A VLOC that Germany’s Neu Seeschiffahrt had been seeking to sell in the demolition markets in August has ended up at the yard of Bangladesh’s first certified green recycler.

Chattogram-based PHP Ship Breaking & Recycling Industries has confirmed that the 258,000-dwt Janice N (built 1995) was beached at its yard in late October and is in the process of being cut up.

It will be the third VLOC to be dismantled by the yard this year.

Neu sold the Janice M to a Singapore-based cash buyer of ships for demolition in early October for $337 per ldt, which equated to $9.5m.

PHP managing director Mohammed Zahirul Islam said his yard bought the ship off the cash buyer for $350 per ldt.

“Of course we have to pay them more than what they paid for it,” he said.

It will take PHP approximately six months to recycle a ship as large as the Janice N.

In August, the vessel was widely reported by brokers to have been sold for recycling in Pakistan for $370 per ldt.
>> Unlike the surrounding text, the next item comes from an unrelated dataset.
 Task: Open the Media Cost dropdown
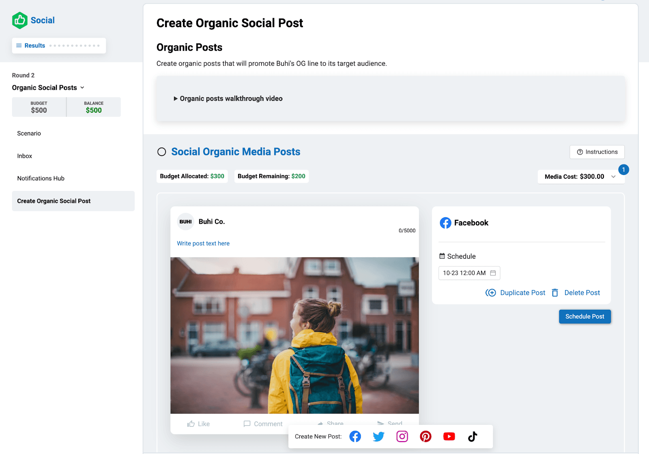tap(613, 176)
Scrap industry sources said that Neu had originally tied up a deal with an Indian cash buyer. But the company cancelled the sale after discovering that the ship would be going to a Pakistani yard that was not certified under the Hong Kong International Convention for the Safe and Environmentally Sound Recycling of Ships.

PHP became the first ship recycling facility in Bangladesh to be certified under the Hong Kong Convention when Italian classification society Rina gave it an endorsement in 2017. Japan’s ClassNK followed in 2020.

Hungry for VLOCs

PHP managing director Mohammed Zahirul Islam said that owners looking for green recycling began taking a more serious view of his yard as a potential candidate after it got the backing of Class NK earlier this year. Photo: Catwalk Productions/TradeWinds Events

The Janice N is the third VLOC to have been bought by the yard in 2020.
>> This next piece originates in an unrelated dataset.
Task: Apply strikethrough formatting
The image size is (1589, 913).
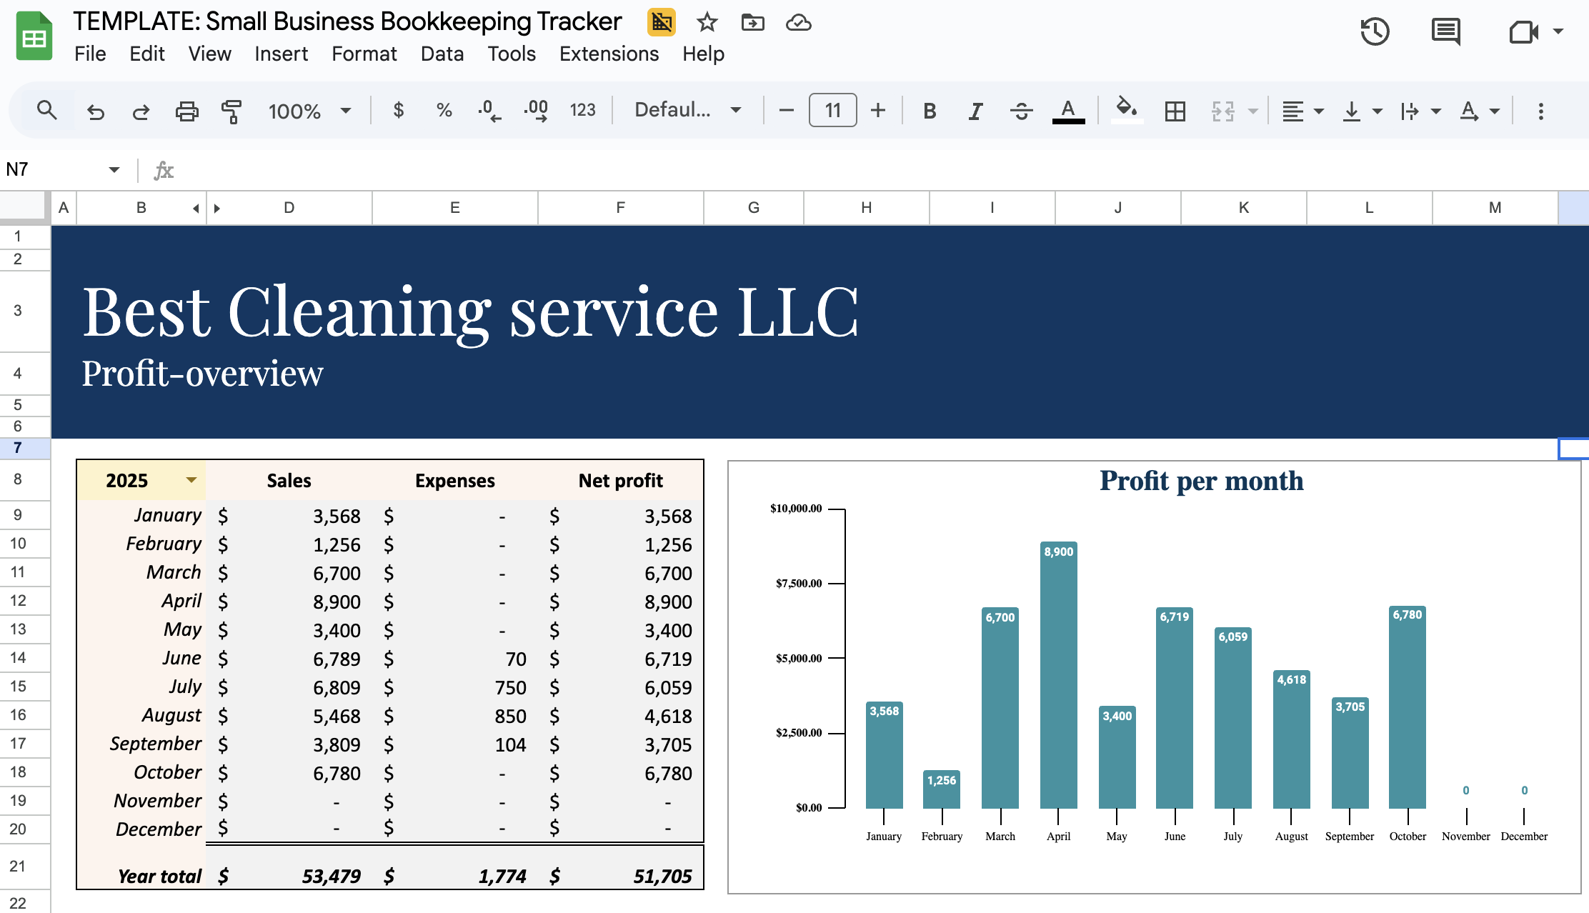Action: tap(1022, 111)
In March, it purchased Cido Shipping’s 278,000-dwt Pacific Opal (built 1995). The vessel, like the Janice N, was a VLOC that had been converted from a VLCC.
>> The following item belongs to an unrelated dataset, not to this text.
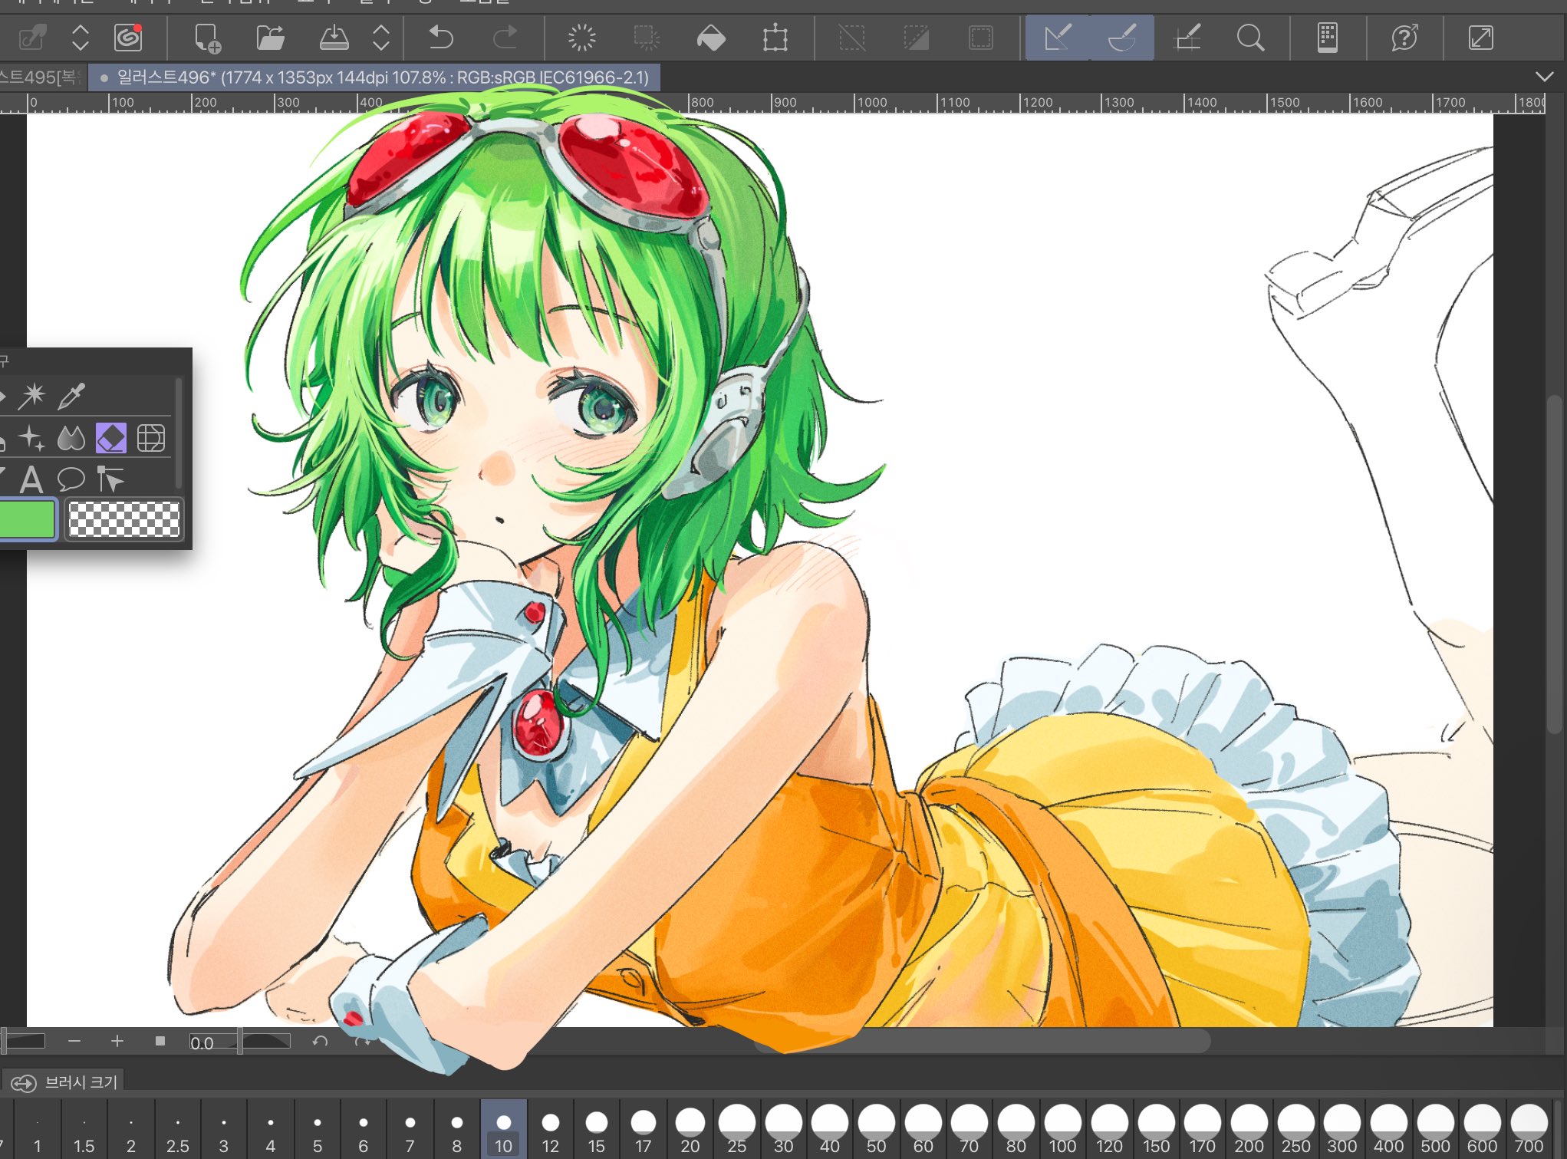Open the Clip Studio launcher icon
1567x1159 pixels.
coord(128,38)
Cido reportedly received $394 per ldt for the 37,399-ldt vessel, which equated to $14.7m in total.

Islam said the sale did not specify green recycling, but the yard did the work according to Hong Kong Convention requirements.

“We have to do it that way to maintain our compliance certification,” he said. “We get audited annually by the class societies.”

Islam added that PHP bought the ship for a higher, non-green recycling price as the yard was empty and there were few green recycling candidates available in the market.

However, he claimed owners looking for green recycling began taking a more serious view of his yard as a candidate to dismantle ships under recognised international environmental standards after it got the backing of ClassNK in January.

One such owner was Eastern Pacific Shipping, which sent its 266,000-dwt ore carrier Handan Steel (built 1994) there in June for dismantling at a reduced green recycling price.

The Singapore-based shipowner is well known for conducting stringent checks on recycling facilities before concluding any deals, which Islam said gave his yard’s reputation a further boost.

PHP spent about $6m upgrading its facilities to meet the Hong Kong Convention. The beaching facility has been covered by an extensive concrete flooring while cranes are used to dismantle ships and protect the intertidal zone from pollution.